Here, the energy E _d causes the same object and background having a large parallax to form a seam tangent so that they do not deviate from each other.

_{Regarding, the energy E g} reflecting that the outlines of the two images do not coincide with each other is given by the following [Equation 3].

[Equation 3]

Here, the energy E _g prevents the seam tangent line from being positioned at a portion where the outline exists during image matching. _{In addition, the energy E d} reflecting the motion of the object is given by the following [Equation 4].

[Equation 4]

_{The energy E d} derived from the above [Equation 4] prevents the seam tangent from being located in a portion where the temporal change of the pixel value is large according to the motion of the object.
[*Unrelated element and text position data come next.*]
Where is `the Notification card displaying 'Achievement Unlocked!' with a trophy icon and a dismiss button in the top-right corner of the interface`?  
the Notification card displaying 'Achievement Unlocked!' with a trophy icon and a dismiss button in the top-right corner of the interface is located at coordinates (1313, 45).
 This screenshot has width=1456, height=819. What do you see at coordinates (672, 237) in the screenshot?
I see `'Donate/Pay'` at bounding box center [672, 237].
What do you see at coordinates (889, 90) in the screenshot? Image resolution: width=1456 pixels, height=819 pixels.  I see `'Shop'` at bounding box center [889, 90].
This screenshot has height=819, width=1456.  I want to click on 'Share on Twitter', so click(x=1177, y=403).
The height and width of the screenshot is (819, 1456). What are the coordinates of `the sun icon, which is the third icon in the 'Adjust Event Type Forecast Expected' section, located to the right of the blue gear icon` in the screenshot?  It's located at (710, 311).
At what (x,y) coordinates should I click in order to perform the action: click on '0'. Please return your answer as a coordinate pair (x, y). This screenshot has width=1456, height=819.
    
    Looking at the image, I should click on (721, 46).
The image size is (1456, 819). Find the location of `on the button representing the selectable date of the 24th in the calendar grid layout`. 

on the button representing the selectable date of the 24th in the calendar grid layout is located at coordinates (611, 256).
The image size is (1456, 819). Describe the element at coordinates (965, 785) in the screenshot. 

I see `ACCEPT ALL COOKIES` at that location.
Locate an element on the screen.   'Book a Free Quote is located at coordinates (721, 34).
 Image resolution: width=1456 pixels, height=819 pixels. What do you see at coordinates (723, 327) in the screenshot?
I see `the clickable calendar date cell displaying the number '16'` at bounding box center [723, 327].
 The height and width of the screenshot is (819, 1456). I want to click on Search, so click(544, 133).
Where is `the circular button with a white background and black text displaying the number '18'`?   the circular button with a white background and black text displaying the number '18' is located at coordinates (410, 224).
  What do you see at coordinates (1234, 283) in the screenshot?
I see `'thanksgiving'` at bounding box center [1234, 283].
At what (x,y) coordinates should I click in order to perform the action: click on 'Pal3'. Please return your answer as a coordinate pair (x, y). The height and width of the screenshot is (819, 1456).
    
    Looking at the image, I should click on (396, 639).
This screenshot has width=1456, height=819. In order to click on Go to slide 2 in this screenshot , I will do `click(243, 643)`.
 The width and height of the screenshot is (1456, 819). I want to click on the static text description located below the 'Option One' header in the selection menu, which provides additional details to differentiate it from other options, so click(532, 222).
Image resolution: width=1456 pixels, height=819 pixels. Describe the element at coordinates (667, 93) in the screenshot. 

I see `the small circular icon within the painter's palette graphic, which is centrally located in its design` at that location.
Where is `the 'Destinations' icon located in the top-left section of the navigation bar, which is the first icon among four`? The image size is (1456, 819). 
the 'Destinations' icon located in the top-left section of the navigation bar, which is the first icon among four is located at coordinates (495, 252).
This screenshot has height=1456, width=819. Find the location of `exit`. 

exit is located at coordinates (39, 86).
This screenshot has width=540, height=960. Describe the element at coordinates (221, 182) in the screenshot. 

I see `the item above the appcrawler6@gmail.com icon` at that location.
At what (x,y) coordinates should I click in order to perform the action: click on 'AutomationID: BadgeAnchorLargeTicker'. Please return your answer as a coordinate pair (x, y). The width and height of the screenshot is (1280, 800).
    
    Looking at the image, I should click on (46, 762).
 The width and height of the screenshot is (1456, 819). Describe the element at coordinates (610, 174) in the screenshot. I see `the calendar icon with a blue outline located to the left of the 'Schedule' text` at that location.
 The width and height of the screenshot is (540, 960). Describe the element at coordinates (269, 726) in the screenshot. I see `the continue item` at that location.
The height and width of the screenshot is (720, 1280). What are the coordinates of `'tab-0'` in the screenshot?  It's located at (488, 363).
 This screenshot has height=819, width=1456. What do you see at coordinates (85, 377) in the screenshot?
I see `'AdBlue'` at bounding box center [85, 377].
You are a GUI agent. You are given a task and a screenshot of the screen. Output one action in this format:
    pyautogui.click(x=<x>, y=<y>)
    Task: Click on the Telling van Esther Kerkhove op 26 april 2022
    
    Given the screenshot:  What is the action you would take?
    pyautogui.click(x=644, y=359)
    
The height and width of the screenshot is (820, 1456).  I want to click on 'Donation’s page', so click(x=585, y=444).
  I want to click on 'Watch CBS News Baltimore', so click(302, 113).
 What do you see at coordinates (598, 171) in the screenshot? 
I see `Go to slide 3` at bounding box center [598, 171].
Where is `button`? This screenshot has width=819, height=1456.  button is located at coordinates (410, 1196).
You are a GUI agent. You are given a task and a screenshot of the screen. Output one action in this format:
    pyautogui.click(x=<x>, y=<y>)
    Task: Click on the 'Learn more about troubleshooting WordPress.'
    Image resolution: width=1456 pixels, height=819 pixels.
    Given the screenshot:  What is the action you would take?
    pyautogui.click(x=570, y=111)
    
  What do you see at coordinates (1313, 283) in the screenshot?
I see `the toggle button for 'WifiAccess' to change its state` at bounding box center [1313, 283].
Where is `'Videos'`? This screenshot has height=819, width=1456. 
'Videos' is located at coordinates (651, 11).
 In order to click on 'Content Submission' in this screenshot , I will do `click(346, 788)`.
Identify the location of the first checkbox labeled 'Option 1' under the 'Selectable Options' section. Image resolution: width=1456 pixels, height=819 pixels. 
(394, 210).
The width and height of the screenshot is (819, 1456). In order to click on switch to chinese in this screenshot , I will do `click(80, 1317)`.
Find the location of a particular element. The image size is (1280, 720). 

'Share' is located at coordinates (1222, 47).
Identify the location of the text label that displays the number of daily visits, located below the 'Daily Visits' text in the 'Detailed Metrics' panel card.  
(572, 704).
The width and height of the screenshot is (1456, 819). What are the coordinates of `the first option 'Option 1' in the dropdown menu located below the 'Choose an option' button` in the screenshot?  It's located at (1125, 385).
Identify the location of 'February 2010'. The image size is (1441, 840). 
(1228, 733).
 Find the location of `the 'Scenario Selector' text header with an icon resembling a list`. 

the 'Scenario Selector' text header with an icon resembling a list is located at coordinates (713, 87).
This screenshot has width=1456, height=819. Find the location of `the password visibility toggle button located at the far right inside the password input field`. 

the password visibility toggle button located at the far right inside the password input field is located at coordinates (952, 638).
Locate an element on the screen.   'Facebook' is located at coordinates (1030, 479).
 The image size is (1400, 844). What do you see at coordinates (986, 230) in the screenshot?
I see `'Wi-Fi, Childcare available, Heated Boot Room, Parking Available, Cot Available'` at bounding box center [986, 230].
라 할 때, 이를 다음 [수학식 5]와 같이 나타낼 수 있다. Here, the seam tangent line indicating the location where the two images are similar to each other and can be pasted together without noticeable distortion

When d, it can be expressed as the following [Equation 5].

[Equation 5]

는 시접선을 이루는 각 픽셀 에너지의 총합인

로 표현될 수 있다. 최적의 시접선을

이라 할 경우, 이는 아래 [수학식 6]에 의해 정의될 수 있다.Here, x ⁱ is a constant having a constant value between 1 and m, and i is the y-coordinate value of a continuous pixel from top to bottom. The energy of the line of sight

Is the sum of the energy of each pixel forming the line of sight

It can be expressed as Optimal seam tangent

In this case, it can be defined by [Equation 6] below.

[Equation 6]

을 연산한다. 이후, [수학식 7]에 의해 구해진 누적 최소 에너지 M을 활용하면 영상에서 중요도가 높은 영역을 시각적으로 확인할 수 있게 된다.Here, the optimal seam tangent line can be obtained by dynamic programming. Assuming that there is a cumulative minimum energy M of the same size as the total energy E, the first row is given the same value as the first row value of the total energy E. Then, by calculating the accumulated minimum energy from the second row to the last row through the following process, the energy of all possible sea tangent lines is calculated. Specifically, from the second row to the last row, the row is fixed first and the column is moved, and the following [Equation 7] is performed. When the last column is reached, the row is changed and again from the first column to the last column [Math Equation 7] is carried out. Consequently, when the operation is completed, the pixel position having the minimum value in the last row may be the last pixel position of the optimal seam tangent line. Therefore, looking at the 3 pixels adjacent to the upper row from that position, recording the position with the minimum value and moving forward

Computes Thereafter, by using the cumulative minimum energy M obtained by [Equation 7], it is possible to visually check the area of high importance in the image.

[Equation 7]

2. Sea tangent update

The seam tangent is estimated every frame through a series of processes using [Equation 7]. When images are matched using the seam tangent line estimated in all frames, image distortion due to frequent changes in the seam tangent position in the matching area can be perceived by the image observer. To prevent this, the seam tangent may be updated only when the energy difference between the estimated seam tangent line and the previously estimated seam tangent line in a given frame is large.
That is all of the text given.